In the present study, we further investigated the possible molecular mechanism regarding the effect of melamine on the fertility of female mice. We found that feeding mice with the melamine-contained diet had no effects on the ovastacin localization and exocytosis, as well as the sperm-zona pellucida binding, but indeed compromised the Juno protein level on the egg membrane, which might be the major cause leading to the female subfertility.
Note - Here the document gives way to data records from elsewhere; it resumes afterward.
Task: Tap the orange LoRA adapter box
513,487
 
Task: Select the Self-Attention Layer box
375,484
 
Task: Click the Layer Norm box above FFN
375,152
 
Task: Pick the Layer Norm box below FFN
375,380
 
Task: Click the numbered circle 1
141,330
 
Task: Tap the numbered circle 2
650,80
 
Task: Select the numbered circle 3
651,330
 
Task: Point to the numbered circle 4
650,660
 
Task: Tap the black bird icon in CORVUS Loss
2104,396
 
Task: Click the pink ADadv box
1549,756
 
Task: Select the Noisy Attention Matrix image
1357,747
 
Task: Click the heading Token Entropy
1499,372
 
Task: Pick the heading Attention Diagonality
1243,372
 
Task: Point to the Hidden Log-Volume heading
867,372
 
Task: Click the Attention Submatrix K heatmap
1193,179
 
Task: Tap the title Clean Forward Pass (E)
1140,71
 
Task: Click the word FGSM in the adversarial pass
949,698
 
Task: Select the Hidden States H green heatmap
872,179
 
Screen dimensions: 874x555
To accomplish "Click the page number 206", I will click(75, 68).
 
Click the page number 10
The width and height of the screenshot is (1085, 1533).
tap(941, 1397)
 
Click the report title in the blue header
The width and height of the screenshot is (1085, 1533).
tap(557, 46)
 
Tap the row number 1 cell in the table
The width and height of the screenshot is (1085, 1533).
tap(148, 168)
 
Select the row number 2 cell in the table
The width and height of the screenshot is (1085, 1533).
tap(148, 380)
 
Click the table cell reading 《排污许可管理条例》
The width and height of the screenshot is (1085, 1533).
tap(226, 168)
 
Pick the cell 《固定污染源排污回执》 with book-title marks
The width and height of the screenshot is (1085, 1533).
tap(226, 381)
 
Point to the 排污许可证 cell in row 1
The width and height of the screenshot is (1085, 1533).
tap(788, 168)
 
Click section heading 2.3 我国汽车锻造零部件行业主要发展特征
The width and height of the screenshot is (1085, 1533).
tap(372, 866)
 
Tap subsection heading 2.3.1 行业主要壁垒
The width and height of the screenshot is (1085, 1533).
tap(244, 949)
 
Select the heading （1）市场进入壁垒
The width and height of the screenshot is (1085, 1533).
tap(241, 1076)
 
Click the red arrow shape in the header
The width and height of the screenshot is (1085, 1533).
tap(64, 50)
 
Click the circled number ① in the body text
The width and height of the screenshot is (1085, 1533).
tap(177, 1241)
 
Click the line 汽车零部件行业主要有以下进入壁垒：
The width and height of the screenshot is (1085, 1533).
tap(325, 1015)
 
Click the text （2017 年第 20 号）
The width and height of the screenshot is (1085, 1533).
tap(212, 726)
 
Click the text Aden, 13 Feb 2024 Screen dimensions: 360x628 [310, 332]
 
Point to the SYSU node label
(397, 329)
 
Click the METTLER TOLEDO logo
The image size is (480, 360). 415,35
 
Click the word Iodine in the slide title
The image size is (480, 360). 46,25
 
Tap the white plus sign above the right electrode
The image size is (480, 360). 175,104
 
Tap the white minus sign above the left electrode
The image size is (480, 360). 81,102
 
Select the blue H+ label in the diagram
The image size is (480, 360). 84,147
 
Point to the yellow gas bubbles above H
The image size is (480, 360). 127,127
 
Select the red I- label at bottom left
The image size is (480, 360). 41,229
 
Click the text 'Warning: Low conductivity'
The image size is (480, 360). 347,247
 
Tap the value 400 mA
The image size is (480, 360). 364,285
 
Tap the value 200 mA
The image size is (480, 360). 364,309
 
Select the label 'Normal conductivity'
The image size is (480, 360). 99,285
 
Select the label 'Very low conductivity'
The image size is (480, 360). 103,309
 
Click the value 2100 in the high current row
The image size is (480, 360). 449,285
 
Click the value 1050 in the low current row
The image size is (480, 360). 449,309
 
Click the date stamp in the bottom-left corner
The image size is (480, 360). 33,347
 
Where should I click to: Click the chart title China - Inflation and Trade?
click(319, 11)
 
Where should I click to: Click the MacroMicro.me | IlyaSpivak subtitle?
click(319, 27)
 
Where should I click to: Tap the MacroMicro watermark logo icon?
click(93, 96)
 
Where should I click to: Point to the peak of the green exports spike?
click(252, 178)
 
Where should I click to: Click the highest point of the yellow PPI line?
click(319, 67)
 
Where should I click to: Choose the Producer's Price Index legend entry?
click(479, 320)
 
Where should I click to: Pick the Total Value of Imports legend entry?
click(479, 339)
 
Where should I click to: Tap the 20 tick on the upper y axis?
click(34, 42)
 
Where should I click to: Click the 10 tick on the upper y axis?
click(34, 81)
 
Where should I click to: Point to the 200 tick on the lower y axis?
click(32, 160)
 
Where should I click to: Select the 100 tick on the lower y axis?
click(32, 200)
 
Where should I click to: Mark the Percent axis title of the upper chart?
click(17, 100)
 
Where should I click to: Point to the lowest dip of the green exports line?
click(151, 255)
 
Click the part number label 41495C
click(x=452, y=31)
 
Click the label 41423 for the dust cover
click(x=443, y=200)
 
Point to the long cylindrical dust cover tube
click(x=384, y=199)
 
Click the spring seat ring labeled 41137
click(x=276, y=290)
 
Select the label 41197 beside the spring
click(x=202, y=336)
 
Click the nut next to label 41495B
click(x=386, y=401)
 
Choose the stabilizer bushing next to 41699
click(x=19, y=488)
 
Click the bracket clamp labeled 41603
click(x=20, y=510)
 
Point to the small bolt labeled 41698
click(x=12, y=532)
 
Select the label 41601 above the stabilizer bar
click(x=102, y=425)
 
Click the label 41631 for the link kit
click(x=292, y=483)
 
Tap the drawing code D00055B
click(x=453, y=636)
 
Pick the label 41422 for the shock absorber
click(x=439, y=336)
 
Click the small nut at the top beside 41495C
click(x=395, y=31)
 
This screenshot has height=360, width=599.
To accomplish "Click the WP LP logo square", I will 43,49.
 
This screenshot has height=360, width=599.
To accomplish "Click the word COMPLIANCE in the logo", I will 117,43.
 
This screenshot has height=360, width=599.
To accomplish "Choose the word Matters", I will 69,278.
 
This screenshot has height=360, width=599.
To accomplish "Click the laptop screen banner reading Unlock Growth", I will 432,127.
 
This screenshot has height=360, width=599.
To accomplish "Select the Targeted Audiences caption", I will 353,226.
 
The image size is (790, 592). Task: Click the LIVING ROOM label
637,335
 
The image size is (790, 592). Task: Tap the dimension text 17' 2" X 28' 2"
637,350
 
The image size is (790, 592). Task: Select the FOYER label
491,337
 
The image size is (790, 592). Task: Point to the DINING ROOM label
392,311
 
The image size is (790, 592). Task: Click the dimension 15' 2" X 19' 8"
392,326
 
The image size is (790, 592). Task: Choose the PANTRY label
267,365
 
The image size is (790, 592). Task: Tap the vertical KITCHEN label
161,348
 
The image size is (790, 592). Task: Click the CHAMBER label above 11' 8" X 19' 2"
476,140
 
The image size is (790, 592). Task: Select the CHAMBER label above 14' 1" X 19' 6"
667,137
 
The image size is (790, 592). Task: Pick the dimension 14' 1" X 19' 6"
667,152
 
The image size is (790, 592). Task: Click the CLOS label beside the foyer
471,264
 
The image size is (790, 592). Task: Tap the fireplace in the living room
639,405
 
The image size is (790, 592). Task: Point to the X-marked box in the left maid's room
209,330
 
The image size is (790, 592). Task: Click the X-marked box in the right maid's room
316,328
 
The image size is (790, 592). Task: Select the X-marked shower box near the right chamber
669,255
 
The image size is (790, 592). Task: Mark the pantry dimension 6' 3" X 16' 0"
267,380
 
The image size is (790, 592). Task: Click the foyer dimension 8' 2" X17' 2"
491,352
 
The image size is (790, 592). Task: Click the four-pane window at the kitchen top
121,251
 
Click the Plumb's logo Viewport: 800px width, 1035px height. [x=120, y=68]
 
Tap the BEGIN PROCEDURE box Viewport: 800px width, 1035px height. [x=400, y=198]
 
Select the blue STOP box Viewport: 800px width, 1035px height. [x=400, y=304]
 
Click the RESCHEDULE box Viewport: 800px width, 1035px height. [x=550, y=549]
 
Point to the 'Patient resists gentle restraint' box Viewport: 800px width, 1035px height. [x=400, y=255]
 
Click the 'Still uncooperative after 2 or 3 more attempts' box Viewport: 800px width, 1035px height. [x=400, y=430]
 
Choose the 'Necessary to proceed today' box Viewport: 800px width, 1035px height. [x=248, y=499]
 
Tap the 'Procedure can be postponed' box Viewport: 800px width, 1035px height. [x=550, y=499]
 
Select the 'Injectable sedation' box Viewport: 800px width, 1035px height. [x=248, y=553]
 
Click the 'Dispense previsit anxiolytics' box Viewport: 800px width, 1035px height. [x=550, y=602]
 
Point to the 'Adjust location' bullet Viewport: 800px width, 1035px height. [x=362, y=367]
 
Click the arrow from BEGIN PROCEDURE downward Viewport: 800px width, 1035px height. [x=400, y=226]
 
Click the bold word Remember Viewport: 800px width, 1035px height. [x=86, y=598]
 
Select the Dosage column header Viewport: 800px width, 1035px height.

Fertilization is a unique and multi-step event that initiates the onset of development. During mammalian fertilization, capacitated sperm must bind to and penetrate the specialized extracellular matrix of the egg, known as zona pellucida, and then fuse with the oolemma to become the fertilized eggs [8]. The mouse genetic studies have defined the N-terminal domain of ZP2 as the sperm binding site in the zona pellucida, and the sperm binding is determined by the ZP2 cleavage status independent of fertilization [9]. Following fertilization, ZP2 undergoes proteolytic cleavage by an oocyte-specific astacin-like metalloendoprotease, first reported as ovastacin (citation), released from the cortical granules, and sperm no longer bind to mouse embryos [22]. However, if ovastacin is exocytosed during oogenesis or oocyte maturation before fertilization, it will prematurely cleave the N-terminus of ZP2 and result in less or no sperm binding, leading to the fertilization failure. Based on these understandings, we examined the possible reasons that would cause the melamine-induced female subfertility in mice one after another. Normal localization and protein level of ovastacin in melamine exposed eggs indicated that impairment of fertility is not due to the defect of ovastacin. Next, we tested the sperm binding to zona pellucida. Both sperm binding assay and western blot analysis of ZP2 cleavage revealed that melamine does not result in the zona defect.

Juno is an essential cell-surface protein as the receptor for Izumo1 on the plasma membrane of mouse eggs [7]. Juno and Izumo1 play crucial role in sperm-egg fusion in mice [7, 23, 24]. In other words, both Juno-deficient females and Izumo1-deficient males are infertile because their gametes cannot fuse to their wild-type partner’s cells. Therefore, we aimed Juno as our next candidate. Our immunostaining and signal measurement results showed that high-dose (50mg/kg/d) feeding of melamine to female mice led to significant decrease of Juno protein level on the plasma membrane of unfertilized eggs. This finding consistently interprets the subfertility phenotype, because the small amount of remaining Juno renders some melamine-exposed eggs still fertilizable.

Taken together, we present data here to demonstrate that melamine negatively affects female fertility through suppressing Juno protein level in mice. As for how melamine regulates its protein expression or degradation, it needs the more in-depth investigation in the future.